## Goal
Revise everything in the listing from the line containing "You are a GUI" down through the end of the listing, replacing "Disable Host" with "Enable Host" and leaving all else unchanged. Omit the pictures from your answer.

## Given records
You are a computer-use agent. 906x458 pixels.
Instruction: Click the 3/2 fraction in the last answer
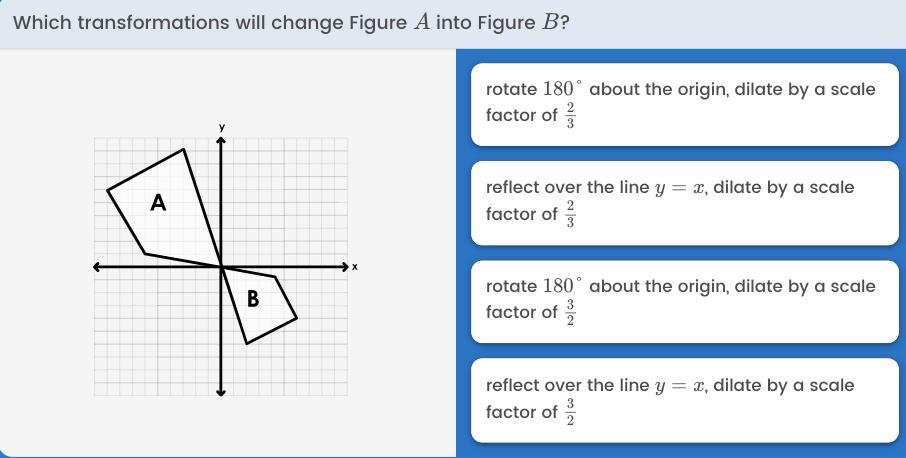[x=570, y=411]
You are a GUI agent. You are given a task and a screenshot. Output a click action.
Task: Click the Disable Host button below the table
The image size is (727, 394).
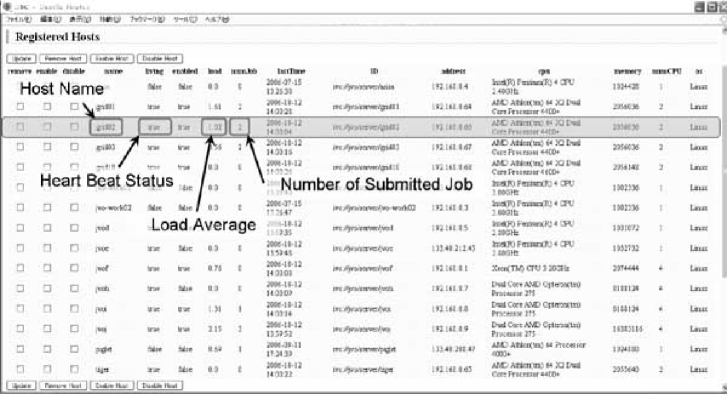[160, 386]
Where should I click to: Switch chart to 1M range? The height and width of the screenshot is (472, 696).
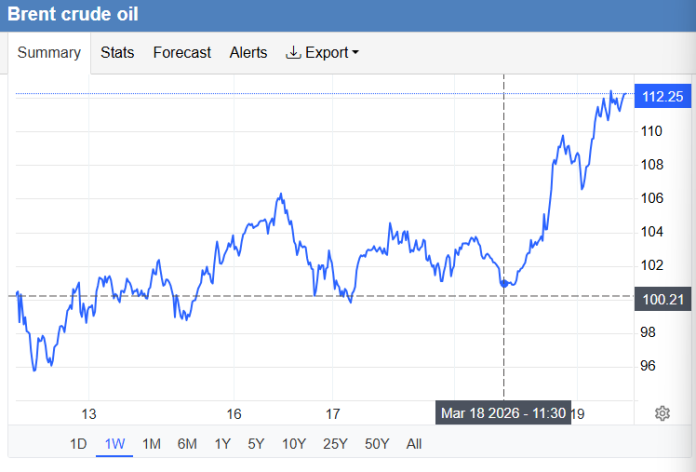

## Answer to this problem
You are a GUI agent. You are given a task and a screenshot. Output a click action.
Task: Click the Enable Host button below the table
The image size is (727, 394).
[160, 386]
Where should I click to: Switch chart to 1M range? The height and width of the screenshot is (472, 696).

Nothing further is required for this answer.